16 min

Evaluating LLM Outputs (Your First Eval System)

Building the evaluation infrastructure that lets you know if your AI system is actually working — test datasets, scoring criteria, automation, and a continuous loop that catches regressions before users do.

Why Evaluation Is Not Optional

Every team knows they should test their AI system. Almost no one does it systematically before the first regression ships.

The pattern: you build the feature, test it manually on ten inputs, it looks good, you ship. Three weeks later a user complains about a bad answer. You investigate, realize the failure happens on 8% of production inputs (which you did not test), add a fix, ship again. This continues in reactive loops until the system is stable enough to stop generating daily complaints — which takes months.

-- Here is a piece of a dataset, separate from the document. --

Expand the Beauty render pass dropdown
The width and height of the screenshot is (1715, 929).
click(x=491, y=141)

Evaluation infrastructure breaks this loop. It replaces "test manually on a few examples" with a systematic process that catches failures before they reach users. The concept is the same as automated testing in any other software — the difference is that AI outputs cannot be compared for exact equality, so your test suite evaluates properties, not values.

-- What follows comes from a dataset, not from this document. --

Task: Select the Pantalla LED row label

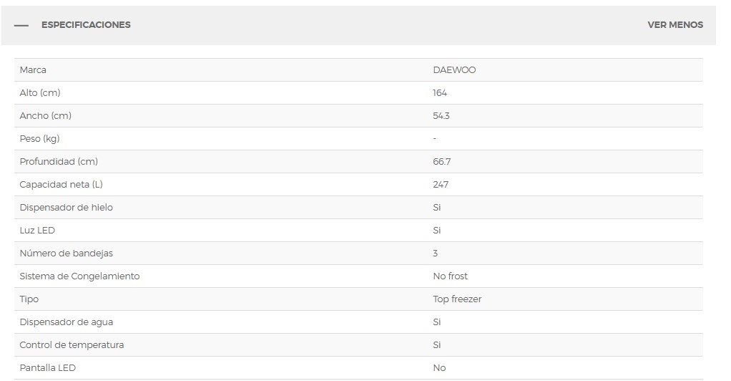Action: 47,368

This article builds the minimal viable evaluation system. No frameworks required. No external services. Raw code that you can implement today.


The Test Dataset

Everything starts here. A test dataset is a set of (input, criteria) pairs where each pair represents a behavioral requirement of the system.

What is NOT a test case:

input: "Summarize this article: <text>"
expected_output: "The article discusses the impact of..."  // exact string match

LLM outputs are non-deterministic. An exact string match fails on every run where the model produces a slightly different phrasing of a correct answer. This evaluates the phrasing, not the behavior.

What IS a test case:

interface EvalCase {
  id: string;
  input: Record<string, unknown>;
  checks: Array<(output: unknown) => boolean | string>;
  description: string;
}

A check is a function that takes the output and returns true (pass), false (fail), or a string (the string is an error message — implicitly a fail). Checks evaluate properties:

  • Is the output valid JSON?
  • Does the summary field exist and contain between 20 and 200 words?
  • Do all cited sources appear verbatim in the source document?
  • Is the classification one of the valid category values?
  • Does the response NOT contain the word "as an AI language model"?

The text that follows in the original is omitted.